第一五一回
  下辣手車站劫印 講價錢國會爭風

  卻說曹錕自吳佩孚擊敗奉軍,擁黎復位,事實上差不多已成為太上總統,北方和長江一帶的武人,除少數屬於他系外,幾乎盡歸部下;中央政令,只要他說一句,政府就不敢不辦。一個人到了這般地位,總可志得意滿了。無奈曹三的慾望無窮,覺得光做太上總統,究竟都是間接的事情,還不能十分爽快;再則自己有了可以做大總統的力量,可以做大總統的機會,正該乘機干他一下,爬上這最高位置,也好替爺娘掙口氣,便在家譜中訃告上面寫著也風光得多。更兼門下一般進進出出、倚附為榮的蠅營狗苟之徒,莫不攀龍附鳳,做大官,發大財,所以也竭其拍馬之功,盡其攛掇之方,想把他捧上最高的位置,自己好從中取利,因此把個曹三捧得神智不清,想做總統之心,更加熱烈。以為這般人都是自己的忠實心腹,一切事情,莫不信托他們去辦。他們做你的忠實心腹,希圖你甚麼?論理,黎氏的任期,已經快滿,不過再挨幾個月工夫,讓他自己退職,再行好好的辦理大選,也未始不可。

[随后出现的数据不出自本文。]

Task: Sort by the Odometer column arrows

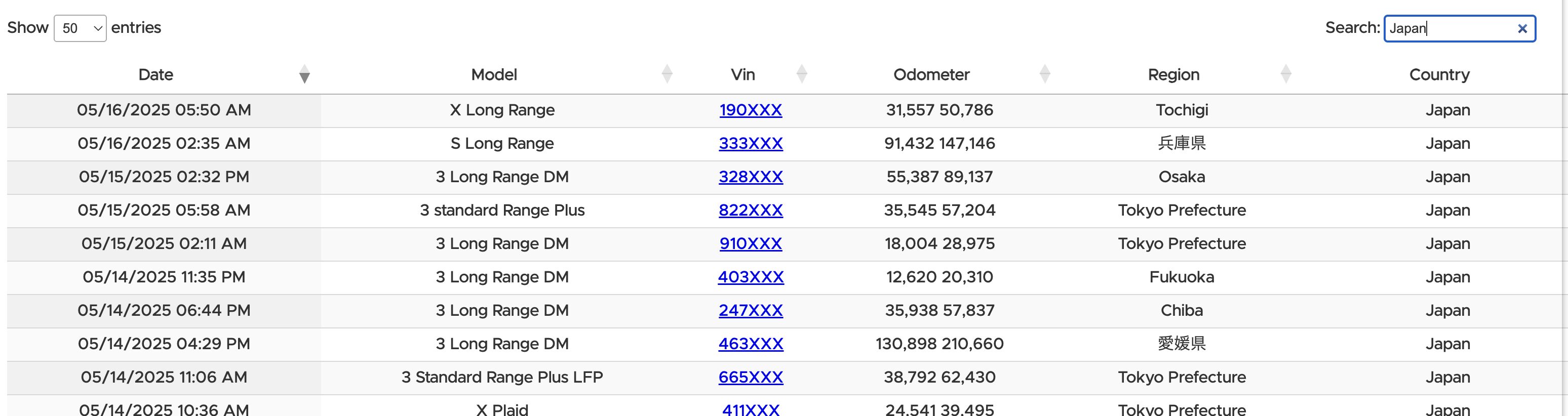Action: (1044, 74)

無奈他的門下,如高凌霨、吳毓麟、王承斌、吳景濂、熊炳琦、王毓芝諸人,好功心急,巴不得曹三立刻做了皇帝,好裂土分封,儘量搜刮,圖個下半世快活,哪裡還忍耐得幾月的光陰?小人無有不急功好利,若此輩其顯著者也。無日不哄騙曹三,教他早早下手,趕走了黎氏,便可早日上台。
  曹錕受了他們的包圍,一點自主的能力也沒有,東邊獻的計策也好,西邊說的話兒更對。曹三之無用,於此可見。蓋曹本粗人,毫無知識,未嘗有為惡之能力,造成其罪惡者,皆此一批希圖攀龍附鳳之走狗也。吁可慨哉!見他們如此說,便滿口答應,教他們便宜行事,斟酌進行。其中惟吳佩孚一人,對於他們這種急進辦法,甚不滿意,卻怕觸了恩主老帥之怒,不敢多說,惟吩咐自己門下的政客,不得參加而已。吳佩孚之頭腦,究比曹三清晰得許多。因此洛派的政客,都沒有參加大選運動,無從撈這批外快。津派和保派政客,一則妒忌洛派,二則怕吳佩孚阻止,著實在曹三面前,說吳佩孚許多不是。那王承斌更以軍人而兼政客,說話比其餘的政客更靈,因此保曹錕時居保定。洛吳佩孚時居洛陽。兩方,漸漸有些隔膜,吳佩孚更不敢多說了。直系之失敗,由於此次賄選,使吳氏敢言,失敗或不至如此之速也。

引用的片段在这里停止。